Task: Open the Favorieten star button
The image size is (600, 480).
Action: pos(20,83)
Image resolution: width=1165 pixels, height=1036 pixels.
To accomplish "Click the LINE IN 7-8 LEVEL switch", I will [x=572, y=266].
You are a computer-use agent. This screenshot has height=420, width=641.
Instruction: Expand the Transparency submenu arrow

++++++++++++++++++++

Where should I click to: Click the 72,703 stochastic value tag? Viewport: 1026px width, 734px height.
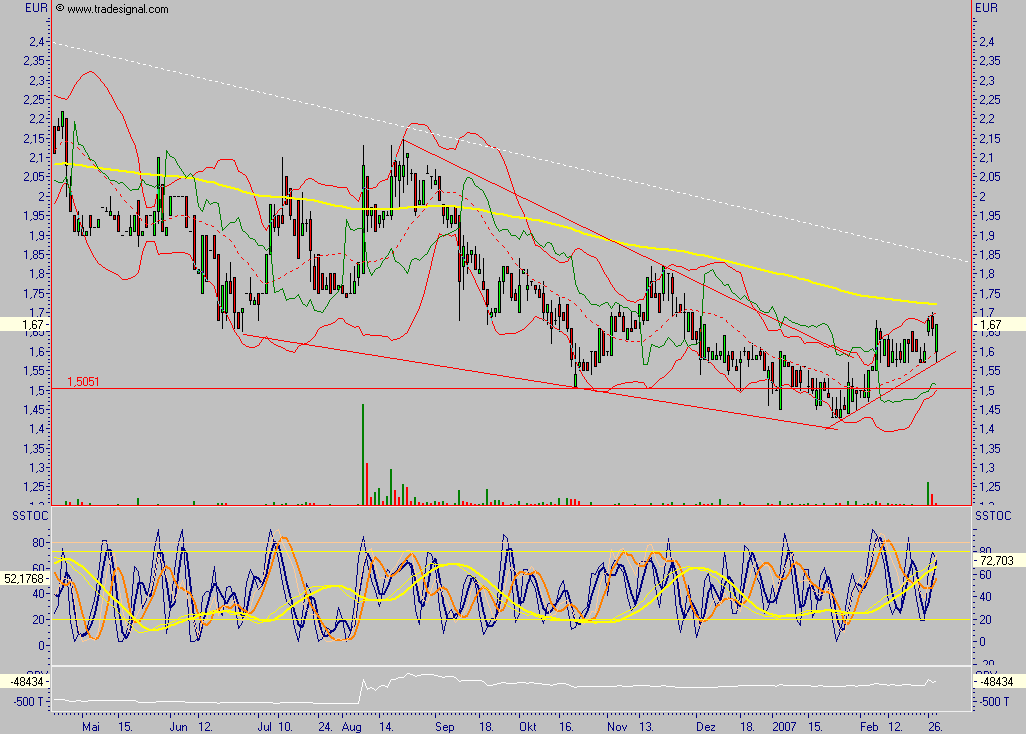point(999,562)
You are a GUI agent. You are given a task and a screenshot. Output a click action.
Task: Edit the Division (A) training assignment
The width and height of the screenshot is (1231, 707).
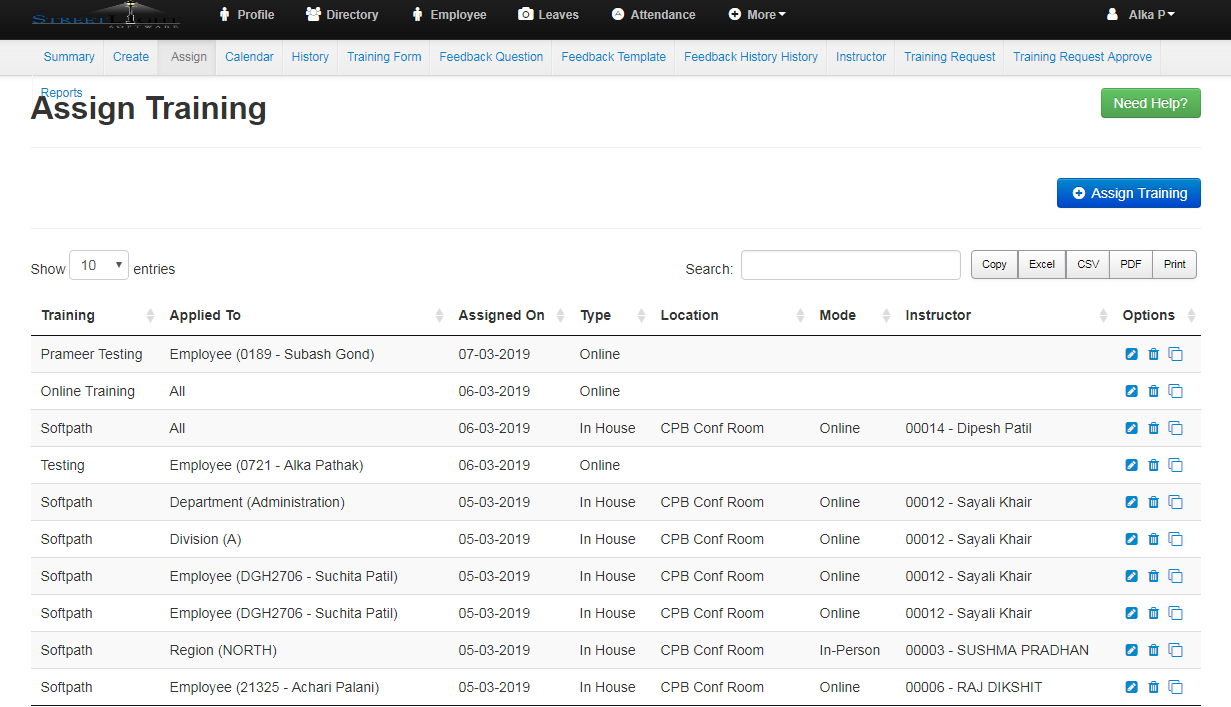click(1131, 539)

++++++++++++++++++++

Work to be completed:
The lines to copy are those above that contain the string "agent".

The completed task:
You are a computer-use agent. This screenshot has height=420, width=641.
You are a GUI agent. You are given a task and a screenshot. Output a click action.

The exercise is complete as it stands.